When anyone says “Tiki” we all instantly think of rum, cinnamon and spices, and drinks on fire in fun glassware. It has a vast and varied history and is rich with its share of original and appropriated culture. The history of Tiki drinks can be traced back to the 1930s, when a man named Don Beachcomber opened the first Tiki bar in Hollywood, California. Don was inspired by the Polynesian culture that he had experienced while travelling in the South Pacific. To recreate the flavors that he experienced in Hawaii, Don mixed rum with fresh fruits, such as pineapple and guava.
Like any origination story of cocktails, the invention is a contested subject. Many credit the first Tiki cocktail to a bartender named Trader Vic. While working at his bar in Los Angeles, Trader Vic was visited by a group of friends from Tahiti. It is rumored that Trader Vic combined pineapple juice, liqueur, and light and dark rum to create the ultimate Tiki cocktail, the Mai Tai.
During the 1950s and 60s, Hawaiian culture became very popular in movies and magazines. Tiki bars started to appear all over the United States, signalizing the rise of this cultural trend. Since then, we have added everything we can think of to a shaker to recreate a taste that instantly transports us to a different time and place.

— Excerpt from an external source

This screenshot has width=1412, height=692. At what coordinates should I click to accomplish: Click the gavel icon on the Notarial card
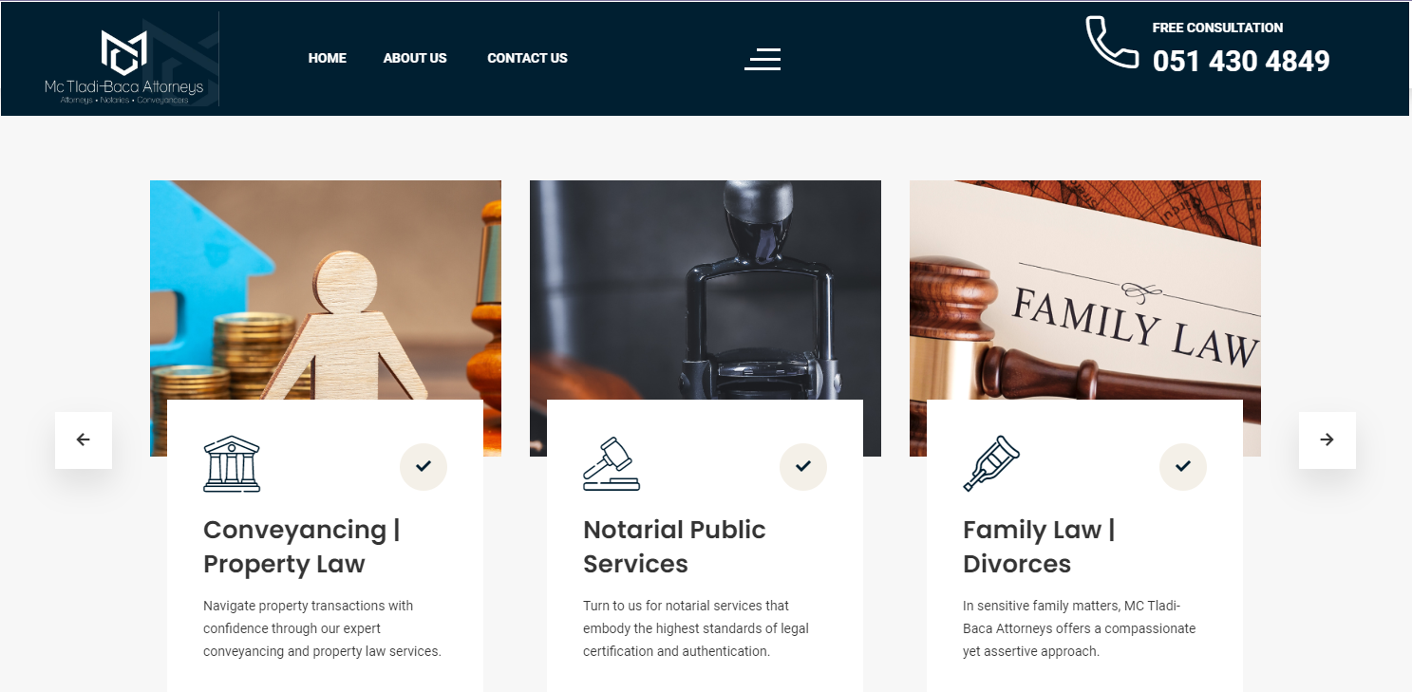pos(612,463)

This Tiki cocktail uses gin instead of traditional dark spirits. We love what the gin does to the cocktail and are firm believers that we can make just about any spirit a Tiki cocktail.
3 oz Coconut water
1.5 oz London Dry gin
.5 oz Fresh lemon juice
.5 oz Orange juice
.5 oz Honey Lavender Elixir
1 oz Seltzer
Dash Aromatic or Tiki bitters
Place all ingredients in a cocktail shaker with crushed ice. Shake until very cold. Strain into a Tiki glass with fresh crushed ice. Garnish with lime zest grated over cocktail.